Chase: Monday. I’ll pick you up at six.

Maddie: Monday.

Chase: Mad?

Maddie: Yes?

Chase: Thanks.

CHAPTER FOURTEEN

CHASE

It was the same studio.

Of course it was the same fucking studio.

An industrial loft on Broadway.

I wasn’t surprised. Mom had one assistant on her payroll—Berta—who was approximately eighty years old (not an exaggeration for the sake of making a point). She should’ve retired about three decades ago, but Berta was a widow, no kids, and Mom said the job kept her busy. Berta had a personal, ongoing feud with technology and used the Yellow Pages whenever she had to book anything outside the usual service providers the family used. Which meant that the studio—Events4U—was the same one she’d booked for every family occasion in the last century, including engagement shoots, Christmas cards, condolences, virtually every official picture taken of Booger Face, my college graduation pictures, and Katie’s Himalayan cat’s funeral photos (more on that never; I still hadn’t forgiven her for wasting everyone’s time while providing the feline with a proper burial).

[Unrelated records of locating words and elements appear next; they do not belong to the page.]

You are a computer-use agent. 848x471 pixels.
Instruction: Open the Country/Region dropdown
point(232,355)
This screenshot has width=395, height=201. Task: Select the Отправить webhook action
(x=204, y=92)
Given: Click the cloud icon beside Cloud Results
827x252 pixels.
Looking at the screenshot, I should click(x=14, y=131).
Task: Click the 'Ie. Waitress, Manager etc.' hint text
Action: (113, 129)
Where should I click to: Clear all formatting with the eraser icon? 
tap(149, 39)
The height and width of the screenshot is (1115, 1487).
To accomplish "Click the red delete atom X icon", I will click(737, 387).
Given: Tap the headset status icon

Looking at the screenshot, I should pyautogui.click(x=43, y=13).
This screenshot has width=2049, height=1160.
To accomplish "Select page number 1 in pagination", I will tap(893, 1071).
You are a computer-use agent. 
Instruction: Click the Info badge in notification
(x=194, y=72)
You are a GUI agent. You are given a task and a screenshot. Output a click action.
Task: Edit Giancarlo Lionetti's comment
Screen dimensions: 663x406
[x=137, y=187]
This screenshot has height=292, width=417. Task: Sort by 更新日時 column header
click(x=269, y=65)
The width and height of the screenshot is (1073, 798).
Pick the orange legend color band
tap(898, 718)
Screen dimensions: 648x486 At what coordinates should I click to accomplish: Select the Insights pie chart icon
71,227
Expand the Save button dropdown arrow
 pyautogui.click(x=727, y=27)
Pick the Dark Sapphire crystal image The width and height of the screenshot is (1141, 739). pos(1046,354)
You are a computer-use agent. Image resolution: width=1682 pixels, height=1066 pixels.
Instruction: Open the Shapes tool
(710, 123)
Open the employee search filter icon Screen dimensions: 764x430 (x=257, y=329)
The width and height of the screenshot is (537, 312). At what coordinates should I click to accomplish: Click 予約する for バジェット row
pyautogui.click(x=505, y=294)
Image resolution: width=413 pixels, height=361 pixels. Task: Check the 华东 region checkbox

I opened the door for Mad, dangerously close to crawling out of my own skin and bolting to the other side of the planet, thinking about the last time I’d been in this studio. Who I’d been with in this studio. It wasn’t that my family hadn’t visited here afterward, but I’d flat-out refused to set foot in this studio ever again on the grounds of I WASN’T A FUCKING MASOCHIST.

Until now.

Madison breezed in, her movements, like her being, swift and sunny. She leaned her entire upper body against the counter, greeting the person at the reception like she’d known her her entire life. Her pixie hair was growing a little longer than usual, sticking out playfully. It was fuck hot, and I wondered if she was going to let her hair grow and if that meant hair yanking during sex was in the cards for me.

Madison laughed at something the receptionist said, then fished her phone out of her bag and showed her something. The receptionist, I realized, was the same woman who’d taken my picture all those years ago. The memory slammed into me like a truck in a busy intersection. This was a one-person-operation business. The woman had been the one cooing at my (real) ex-fiancée and me—two nervous postgrads who’d made a fatal decision to get married before they’d known who they really were—to smile at the camera.

She won’t recognize you. She owns a studio on Broadway. She sees hundreds of people every week, some of them remarkably ugly, some of them remarkably beautiful. Your face doesn’t chart.

“Oh goodness.” The woman, who introduced herself as Becky, pushed her glasses up her nose, blinking up at me. She was fiftysomething, athletic looking, with a gray, conservative dress, hair the same color as her dress, and enough jewelry to sink the Titanic. “It is you again, Mr. Black.”